Cape Chignecto Hiking Trails

Hiking and walking trails at Cape Chignecto Provincial Park

At Cape Chignecto Provincial Park, towering 180 m (600 ft.) sea cliffs rise from the Bay of Fundy, while the world's highest tides lap at their base. Best described as a wilderness park, it has 29 km (18 mi.) of pristine coastline, deep valleys, sheltered coves, rare plants, and remnant old-growth forests. The park offers over 40 km (25 mi.) of wilderness trails and remote walk-in campsites.

Cape Chignecto

Cape Chignecto wildflowers and water

Cape Chignecto is a backcountry trail and camping experience. Know your capabilities, and come prepared for the time of year and the activities you want to do. Be aware of tide times before your arrive.

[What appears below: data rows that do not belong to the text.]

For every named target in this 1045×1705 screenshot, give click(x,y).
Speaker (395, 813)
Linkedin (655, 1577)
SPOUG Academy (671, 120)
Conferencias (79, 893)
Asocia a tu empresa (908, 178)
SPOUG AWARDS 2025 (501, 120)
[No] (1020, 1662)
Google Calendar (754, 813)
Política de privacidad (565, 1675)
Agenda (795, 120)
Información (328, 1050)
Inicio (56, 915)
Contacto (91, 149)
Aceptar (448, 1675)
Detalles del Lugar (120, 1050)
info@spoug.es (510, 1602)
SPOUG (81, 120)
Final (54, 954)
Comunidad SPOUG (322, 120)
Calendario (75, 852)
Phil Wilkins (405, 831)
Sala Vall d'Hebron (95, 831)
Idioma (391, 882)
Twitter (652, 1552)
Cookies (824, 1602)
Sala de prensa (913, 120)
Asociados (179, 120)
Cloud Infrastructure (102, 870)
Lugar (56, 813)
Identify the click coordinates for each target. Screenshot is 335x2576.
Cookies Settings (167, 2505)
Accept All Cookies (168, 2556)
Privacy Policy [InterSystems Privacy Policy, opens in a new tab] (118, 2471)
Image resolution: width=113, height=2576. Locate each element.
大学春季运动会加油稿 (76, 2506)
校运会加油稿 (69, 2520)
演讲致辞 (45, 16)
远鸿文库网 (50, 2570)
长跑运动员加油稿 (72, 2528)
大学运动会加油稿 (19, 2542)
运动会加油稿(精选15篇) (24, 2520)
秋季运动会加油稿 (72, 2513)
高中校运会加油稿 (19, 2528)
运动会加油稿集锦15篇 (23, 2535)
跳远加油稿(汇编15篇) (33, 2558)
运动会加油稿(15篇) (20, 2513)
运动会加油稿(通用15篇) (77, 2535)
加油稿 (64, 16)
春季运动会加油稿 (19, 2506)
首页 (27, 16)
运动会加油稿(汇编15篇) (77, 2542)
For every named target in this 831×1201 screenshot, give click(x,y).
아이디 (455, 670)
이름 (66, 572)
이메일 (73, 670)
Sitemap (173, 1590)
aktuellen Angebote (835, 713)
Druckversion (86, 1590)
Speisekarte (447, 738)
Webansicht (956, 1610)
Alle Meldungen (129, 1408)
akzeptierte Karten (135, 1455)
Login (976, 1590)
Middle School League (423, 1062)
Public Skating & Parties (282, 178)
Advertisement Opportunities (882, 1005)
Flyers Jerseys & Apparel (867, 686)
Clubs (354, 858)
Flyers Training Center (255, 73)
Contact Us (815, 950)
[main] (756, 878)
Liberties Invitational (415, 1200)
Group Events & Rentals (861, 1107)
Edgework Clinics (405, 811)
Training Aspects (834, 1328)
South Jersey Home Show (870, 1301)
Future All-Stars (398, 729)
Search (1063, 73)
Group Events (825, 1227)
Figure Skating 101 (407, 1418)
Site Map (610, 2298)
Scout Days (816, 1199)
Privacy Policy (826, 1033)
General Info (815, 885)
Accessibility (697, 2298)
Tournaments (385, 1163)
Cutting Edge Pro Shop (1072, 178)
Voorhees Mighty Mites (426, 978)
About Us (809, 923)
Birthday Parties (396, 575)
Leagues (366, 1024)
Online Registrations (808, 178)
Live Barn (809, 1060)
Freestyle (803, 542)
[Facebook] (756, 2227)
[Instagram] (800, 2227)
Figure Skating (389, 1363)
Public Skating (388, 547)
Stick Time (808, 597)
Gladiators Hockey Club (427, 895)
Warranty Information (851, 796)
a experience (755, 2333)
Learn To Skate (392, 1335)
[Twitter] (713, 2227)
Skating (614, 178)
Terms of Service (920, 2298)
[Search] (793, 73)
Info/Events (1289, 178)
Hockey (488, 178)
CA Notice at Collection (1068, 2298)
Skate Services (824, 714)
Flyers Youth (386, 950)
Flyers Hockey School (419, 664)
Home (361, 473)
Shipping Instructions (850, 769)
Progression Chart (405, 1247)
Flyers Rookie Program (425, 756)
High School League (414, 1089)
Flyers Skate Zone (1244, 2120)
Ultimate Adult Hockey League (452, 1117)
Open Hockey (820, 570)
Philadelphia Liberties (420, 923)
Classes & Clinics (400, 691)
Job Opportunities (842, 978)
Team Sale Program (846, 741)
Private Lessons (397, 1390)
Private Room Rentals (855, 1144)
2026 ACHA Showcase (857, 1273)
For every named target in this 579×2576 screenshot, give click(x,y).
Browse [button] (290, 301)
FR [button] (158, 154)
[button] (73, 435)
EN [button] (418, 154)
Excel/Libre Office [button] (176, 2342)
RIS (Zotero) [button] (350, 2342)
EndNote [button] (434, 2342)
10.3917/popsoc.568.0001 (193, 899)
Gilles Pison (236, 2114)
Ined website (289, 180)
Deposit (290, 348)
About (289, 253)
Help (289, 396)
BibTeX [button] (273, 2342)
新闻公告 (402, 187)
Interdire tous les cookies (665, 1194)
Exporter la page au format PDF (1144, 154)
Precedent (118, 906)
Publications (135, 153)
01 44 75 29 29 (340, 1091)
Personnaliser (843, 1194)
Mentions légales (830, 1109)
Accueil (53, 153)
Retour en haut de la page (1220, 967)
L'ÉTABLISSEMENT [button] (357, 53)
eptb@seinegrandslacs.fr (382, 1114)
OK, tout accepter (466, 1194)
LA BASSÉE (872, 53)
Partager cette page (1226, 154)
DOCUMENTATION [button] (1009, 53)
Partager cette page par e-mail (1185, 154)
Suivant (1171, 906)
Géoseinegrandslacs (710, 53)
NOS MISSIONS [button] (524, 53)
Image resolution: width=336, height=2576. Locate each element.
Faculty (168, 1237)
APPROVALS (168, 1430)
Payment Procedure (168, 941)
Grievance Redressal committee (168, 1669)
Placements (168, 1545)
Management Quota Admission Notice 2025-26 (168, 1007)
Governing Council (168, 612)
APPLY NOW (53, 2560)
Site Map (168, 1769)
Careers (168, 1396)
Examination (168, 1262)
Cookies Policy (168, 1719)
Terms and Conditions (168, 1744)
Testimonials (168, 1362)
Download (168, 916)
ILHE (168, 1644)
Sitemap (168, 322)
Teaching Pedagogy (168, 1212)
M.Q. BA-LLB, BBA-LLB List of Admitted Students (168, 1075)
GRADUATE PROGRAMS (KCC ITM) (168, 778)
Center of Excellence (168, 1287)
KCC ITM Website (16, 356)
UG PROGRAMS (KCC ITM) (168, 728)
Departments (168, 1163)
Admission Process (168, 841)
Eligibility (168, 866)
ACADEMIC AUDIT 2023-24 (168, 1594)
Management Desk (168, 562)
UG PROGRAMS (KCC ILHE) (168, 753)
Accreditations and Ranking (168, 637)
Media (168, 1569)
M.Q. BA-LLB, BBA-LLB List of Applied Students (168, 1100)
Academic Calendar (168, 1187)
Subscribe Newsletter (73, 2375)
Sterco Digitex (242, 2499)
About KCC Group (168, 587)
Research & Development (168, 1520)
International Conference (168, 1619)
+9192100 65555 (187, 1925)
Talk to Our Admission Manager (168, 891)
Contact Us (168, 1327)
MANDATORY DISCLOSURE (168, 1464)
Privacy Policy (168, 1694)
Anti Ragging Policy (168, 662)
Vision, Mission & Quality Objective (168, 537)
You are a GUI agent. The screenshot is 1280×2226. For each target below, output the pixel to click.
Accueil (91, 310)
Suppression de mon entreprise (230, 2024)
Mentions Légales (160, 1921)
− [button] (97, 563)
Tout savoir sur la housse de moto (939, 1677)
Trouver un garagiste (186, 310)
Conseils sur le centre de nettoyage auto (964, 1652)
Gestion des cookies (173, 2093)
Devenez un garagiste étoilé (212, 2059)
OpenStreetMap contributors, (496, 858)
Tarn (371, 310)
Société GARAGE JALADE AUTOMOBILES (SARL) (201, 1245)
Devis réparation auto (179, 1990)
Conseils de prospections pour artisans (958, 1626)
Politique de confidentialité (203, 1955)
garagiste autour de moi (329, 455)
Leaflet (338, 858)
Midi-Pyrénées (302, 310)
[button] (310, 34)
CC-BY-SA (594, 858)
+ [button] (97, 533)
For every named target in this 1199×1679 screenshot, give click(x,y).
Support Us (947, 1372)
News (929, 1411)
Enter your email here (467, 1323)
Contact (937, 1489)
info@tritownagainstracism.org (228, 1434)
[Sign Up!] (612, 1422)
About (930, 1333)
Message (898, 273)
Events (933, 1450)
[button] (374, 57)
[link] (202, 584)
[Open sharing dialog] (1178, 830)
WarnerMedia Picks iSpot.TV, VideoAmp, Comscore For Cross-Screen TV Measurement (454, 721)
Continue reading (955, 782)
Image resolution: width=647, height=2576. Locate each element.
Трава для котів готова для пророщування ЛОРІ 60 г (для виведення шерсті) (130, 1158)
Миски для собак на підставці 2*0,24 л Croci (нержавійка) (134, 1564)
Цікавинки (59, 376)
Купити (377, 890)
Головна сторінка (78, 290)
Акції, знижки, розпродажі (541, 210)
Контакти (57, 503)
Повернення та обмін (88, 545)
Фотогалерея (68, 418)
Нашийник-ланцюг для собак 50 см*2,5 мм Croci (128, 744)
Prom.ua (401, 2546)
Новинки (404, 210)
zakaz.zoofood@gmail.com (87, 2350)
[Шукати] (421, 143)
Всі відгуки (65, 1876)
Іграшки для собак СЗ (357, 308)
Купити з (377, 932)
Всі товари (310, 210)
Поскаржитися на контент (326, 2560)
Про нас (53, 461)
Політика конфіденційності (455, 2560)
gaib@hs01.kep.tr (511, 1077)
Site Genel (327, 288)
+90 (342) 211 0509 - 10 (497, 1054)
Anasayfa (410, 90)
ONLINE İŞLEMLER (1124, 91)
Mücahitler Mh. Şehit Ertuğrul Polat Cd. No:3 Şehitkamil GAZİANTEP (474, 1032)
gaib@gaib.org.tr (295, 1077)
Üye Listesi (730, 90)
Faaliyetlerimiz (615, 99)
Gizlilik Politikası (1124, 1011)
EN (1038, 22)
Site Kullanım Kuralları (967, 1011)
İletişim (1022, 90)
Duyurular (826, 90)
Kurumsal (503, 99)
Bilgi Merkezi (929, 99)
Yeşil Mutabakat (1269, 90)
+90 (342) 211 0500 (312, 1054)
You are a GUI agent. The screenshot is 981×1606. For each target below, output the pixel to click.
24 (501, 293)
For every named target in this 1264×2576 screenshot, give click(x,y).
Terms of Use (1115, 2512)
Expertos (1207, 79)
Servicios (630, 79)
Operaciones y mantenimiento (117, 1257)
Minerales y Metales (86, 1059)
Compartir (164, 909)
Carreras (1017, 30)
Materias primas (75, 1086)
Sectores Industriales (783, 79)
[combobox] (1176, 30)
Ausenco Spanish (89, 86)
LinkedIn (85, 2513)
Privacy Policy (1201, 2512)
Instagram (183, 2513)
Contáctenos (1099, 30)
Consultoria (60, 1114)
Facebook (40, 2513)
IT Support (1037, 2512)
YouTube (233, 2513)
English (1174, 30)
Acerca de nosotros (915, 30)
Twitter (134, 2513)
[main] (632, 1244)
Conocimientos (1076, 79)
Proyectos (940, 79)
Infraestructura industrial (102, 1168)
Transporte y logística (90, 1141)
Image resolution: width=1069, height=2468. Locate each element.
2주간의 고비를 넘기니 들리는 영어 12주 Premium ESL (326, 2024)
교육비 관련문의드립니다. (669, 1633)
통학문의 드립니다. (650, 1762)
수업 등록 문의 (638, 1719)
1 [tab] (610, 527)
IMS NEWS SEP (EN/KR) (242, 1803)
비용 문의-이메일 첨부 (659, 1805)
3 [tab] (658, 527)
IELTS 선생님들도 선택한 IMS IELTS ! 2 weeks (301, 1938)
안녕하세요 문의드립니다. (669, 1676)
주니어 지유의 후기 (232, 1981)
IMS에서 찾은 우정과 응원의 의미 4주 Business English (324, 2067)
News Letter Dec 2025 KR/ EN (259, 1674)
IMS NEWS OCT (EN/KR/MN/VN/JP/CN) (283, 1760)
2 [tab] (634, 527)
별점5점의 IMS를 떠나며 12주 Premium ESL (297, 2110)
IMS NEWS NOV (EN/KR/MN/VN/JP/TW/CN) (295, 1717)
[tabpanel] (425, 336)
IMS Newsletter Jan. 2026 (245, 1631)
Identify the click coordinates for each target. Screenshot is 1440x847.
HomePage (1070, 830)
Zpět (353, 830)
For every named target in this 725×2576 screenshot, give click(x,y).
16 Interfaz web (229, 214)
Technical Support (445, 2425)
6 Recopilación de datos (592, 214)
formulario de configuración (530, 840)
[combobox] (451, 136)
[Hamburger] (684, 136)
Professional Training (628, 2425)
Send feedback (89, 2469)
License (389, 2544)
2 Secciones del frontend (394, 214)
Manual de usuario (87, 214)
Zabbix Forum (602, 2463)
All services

The park offers a 52 km coastal loop which is rated very challenging. It is recommended to allow a three-night stay to complete the loop. Keep in mind that elevation is a significant factor when planning your trip.


Download park brochure and trail map

What to expect along the trail

The first 12 km to Refugee Cove is frontcountry standard (stairs, steps, railings etc.) The remaining trail is backcountry standard (stepping stones, rock staircases; no infrastructure).

Visitor Centre to Mill Brook

A 6 km frontcountry trail rated easy-to-difficult with a couple of particularly difficult sections. Camping available at Mill Brook.

Mill Brook to Refugee Cove

A physically demanding switchback trail out of Mill Brook leads to an easy 6 km trek to Refugee Cove through maple trees and ferns, while offering a continuous view of the Minas Channel.

Refugee Cove to Big Bald Rock

A 9.1 km trek along some of the steepest cliffs in Nova Scotia.

Big Bald Rock to Seal Cove

A very rugged and demanding 7.9 km trail with coastal views of sea stacks.

Seal Cove to Eatonville

This 6 km hike is a popular day hike. It offers a moderate challenge and features scenery, history and ravines.

Eatonville Campsite to Visitor Centre

This is a 14 km (return) trail providing an inland hiking experience until McGahey Brook where a coastal route leads back to the visitor centre at Red Rocks.